Description of the task:
Retype the records below word for word, everything from the line containing "Open the 'Select" down to the line containing "The image size is (833, 593). [x=330, y=64]".

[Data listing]

[START]

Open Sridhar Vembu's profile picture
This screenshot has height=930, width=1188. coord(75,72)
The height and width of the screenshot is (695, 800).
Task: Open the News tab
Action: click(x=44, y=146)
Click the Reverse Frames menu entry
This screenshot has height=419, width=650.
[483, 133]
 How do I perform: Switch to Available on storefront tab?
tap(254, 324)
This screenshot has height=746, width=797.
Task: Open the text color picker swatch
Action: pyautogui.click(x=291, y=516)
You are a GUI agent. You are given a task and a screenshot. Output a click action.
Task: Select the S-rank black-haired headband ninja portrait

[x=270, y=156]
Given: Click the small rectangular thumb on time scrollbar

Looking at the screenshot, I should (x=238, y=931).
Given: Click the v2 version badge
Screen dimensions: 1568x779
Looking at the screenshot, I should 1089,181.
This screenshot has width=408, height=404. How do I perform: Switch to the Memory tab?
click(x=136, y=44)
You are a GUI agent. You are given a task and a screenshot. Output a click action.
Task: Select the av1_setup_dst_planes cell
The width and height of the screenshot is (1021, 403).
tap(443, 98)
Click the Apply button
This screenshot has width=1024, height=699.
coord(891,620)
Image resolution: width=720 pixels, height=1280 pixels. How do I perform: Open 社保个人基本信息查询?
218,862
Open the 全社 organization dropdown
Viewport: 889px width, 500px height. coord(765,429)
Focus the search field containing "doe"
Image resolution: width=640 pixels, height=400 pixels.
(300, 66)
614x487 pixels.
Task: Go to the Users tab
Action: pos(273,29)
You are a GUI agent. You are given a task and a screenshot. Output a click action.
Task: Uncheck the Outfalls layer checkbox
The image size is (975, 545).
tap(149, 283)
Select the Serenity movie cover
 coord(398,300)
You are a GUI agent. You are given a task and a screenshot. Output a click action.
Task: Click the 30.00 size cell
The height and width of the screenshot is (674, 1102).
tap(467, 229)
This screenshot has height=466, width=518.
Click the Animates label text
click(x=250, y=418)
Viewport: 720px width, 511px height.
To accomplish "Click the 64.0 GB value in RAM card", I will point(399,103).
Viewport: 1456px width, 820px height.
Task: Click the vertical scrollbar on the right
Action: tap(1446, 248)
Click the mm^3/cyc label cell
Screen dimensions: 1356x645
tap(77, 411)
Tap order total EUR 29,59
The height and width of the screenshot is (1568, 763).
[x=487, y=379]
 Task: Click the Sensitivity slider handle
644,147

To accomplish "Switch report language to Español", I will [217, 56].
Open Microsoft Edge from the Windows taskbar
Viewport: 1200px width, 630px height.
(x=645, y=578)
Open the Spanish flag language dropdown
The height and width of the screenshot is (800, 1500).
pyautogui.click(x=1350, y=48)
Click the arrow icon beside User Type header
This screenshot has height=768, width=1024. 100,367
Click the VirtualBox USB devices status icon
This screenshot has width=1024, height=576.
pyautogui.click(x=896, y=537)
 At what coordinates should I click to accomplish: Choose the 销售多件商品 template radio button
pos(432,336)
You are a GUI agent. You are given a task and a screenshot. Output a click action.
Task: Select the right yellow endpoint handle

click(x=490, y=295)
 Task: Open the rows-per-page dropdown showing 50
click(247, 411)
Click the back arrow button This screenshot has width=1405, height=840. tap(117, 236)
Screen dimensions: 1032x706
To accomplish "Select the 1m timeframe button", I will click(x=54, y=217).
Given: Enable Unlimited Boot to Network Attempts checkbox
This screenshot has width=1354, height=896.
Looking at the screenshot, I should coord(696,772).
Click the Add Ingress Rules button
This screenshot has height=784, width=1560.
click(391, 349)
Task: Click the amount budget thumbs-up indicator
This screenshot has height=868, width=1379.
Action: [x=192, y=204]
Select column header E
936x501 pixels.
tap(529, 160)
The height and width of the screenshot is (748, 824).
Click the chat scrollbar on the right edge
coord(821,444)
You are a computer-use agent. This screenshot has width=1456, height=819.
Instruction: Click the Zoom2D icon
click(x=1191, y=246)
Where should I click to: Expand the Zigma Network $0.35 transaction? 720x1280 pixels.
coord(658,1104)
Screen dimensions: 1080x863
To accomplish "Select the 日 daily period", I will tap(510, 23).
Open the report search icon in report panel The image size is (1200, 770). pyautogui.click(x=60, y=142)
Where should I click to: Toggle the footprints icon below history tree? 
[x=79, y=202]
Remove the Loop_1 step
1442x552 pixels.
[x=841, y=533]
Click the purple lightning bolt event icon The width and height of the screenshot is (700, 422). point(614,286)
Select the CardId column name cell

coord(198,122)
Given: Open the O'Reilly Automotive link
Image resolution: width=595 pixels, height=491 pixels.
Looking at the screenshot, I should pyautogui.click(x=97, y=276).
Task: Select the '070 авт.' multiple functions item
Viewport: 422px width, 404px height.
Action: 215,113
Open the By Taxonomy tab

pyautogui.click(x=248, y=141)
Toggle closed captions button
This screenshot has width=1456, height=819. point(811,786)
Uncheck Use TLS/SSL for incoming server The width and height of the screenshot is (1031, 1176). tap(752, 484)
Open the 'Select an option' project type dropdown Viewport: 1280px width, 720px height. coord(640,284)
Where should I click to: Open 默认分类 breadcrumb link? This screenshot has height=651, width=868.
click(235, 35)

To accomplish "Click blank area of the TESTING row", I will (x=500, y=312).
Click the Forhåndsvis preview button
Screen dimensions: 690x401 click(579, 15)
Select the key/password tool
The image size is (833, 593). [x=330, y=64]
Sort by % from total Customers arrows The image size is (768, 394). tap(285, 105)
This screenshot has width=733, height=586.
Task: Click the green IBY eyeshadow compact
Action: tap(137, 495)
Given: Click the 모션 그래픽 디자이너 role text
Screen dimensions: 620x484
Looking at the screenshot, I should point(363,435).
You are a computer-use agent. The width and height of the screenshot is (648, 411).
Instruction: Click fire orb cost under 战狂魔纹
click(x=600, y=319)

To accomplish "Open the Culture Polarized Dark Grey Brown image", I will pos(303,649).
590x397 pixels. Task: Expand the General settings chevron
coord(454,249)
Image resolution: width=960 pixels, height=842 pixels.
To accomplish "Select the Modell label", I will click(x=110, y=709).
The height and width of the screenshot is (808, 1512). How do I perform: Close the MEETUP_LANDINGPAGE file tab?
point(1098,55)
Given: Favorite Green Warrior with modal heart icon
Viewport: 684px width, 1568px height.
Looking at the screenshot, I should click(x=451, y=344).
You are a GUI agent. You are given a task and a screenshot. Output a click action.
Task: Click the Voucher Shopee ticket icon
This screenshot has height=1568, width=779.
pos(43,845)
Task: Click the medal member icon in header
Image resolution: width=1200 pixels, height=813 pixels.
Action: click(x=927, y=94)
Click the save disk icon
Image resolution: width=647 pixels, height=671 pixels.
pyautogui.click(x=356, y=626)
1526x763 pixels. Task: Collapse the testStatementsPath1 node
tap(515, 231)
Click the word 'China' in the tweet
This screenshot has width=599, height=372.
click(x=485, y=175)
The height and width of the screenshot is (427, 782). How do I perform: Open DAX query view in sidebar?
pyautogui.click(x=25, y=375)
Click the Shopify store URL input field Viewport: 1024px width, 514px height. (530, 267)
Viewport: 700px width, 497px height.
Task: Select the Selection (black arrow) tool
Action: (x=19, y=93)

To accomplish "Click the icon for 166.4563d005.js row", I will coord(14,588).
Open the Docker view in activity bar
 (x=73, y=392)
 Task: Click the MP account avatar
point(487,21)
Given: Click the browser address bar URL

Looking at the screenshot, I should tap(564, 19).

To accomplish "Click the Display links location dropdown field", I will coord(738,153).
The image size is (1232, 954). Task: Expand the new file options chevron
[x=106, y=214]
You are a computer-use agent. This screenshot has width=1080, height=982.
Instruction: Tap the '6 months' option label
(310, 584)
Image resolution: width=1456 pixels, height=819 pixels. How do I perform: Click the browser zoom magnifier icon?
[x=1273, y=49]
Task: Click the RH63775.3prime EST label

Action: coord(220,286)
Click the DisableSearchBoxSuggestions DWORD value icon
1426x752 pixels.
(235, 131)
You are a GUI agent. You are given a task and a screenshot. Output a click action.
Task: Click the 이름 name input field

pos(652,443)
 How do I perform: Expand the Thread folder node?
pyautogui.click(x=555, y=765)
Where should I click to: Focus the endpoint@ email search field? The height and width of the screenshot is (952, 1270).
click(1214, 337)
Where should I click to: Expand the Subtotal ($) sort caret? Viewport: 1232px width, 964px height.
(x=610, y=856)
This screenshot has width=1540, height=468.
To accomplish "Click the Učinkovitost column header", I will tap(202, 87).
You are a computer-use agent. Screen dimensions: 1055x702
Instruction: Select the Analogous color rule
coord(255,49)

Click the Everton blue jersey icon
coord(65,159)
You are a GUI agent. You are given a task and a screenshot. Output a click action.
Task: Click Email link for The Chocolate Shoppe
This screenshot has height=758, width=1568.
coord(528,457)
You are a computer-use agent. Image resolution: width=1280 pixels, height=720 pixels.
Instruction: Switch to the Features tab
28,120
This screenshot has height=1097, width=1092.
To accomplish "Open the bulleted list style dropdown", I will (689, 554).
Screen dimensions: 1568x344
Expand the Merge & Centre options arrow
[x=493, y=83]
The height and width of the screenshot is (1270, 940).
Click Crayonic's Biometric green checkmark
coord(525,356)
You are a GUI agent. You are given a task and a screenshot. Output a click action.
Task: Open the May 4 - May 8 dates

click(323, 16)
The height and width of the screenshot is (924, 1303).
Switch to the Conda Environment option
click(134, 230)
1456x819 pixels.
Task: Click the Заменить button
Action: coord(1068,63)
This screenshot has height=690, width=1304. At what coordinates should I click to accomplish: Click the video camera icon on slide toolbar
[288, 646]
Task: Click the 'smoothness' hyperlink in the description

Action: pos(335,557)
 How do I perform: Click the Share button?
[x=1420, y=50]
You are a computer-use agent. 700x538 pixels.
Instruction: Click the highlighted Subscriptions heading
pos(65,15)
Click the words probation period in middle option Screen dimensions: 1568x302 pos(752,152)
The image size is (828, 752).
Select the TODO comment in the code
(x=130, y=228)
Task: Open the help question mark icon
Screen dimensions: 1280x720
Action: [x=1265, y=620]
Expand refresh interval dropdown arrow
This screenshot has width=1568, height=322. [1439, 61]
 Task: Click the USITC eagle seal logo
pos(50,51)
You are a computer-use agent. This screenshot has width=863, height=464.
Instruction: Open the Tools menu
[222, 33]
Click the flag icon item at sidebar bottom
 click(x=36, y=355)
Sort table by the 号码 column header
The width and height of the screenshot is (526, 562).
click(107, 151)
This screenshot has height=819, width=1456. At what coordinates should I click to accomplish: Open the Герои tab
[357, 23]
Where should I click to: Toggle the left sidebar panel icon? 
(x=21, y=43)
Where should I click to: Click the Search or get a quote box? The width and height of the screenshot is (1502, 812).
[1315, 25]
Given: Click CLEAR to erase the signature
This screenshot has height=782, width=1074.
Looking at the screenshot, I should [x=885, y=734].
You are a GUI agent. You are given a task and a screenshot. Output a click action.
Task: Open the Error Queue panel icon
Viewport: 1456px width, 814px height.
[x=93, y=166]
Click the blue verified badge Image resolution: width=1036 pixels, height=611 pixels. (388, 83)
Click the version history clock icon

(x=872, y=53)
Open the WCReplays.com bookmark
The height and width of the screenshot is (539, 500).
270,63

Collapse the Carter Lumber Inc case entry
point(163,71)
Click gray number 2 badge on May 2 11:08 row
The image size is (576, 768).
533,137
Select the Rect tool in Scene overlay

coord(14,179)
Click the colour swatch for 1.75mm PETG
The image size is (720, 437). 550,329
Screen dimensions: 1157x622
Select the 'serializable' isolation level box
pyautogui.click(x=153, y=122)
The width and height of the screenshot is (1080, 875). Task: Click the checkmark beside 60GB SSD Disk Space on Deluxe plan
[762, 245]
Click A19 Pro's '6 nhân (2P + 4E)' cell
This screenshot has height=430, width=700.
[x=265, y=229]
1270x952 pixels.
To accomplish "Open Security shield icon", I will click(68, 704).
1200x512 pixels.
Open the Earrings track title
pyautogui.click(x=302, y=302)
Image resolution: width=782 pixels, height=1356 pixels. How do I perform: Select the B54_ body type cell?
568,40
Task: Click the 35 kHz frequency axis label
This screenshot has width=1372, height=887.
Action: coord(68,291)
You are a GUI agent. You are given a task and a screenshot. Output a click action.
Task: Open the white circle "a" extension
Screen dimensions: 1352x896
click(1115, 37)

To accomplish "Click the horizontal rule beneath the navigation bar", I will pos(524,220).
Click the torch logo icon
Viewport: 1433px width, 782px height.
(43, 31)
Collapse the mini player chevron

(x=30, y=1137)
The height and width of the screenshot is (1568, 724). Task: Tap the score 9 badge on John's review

[END]

Exercise result:
Open the 'Select an option' project type dropdown Viewport: 1280px width, 720px height. coord(640,284)
Where should I click to: Open 默认分类 breadcrumb link? This screenshot has height=651, width=868.
click(235, 35)

To accomplish "Click blank area of the TESTING row", I will (x=500, y=312).
Click the Forhåndsvis preview button
Screen dimensions: 690x401 click(579, 15)
Select the key/password tool
The image size is (833, 593). [x=330, y=64]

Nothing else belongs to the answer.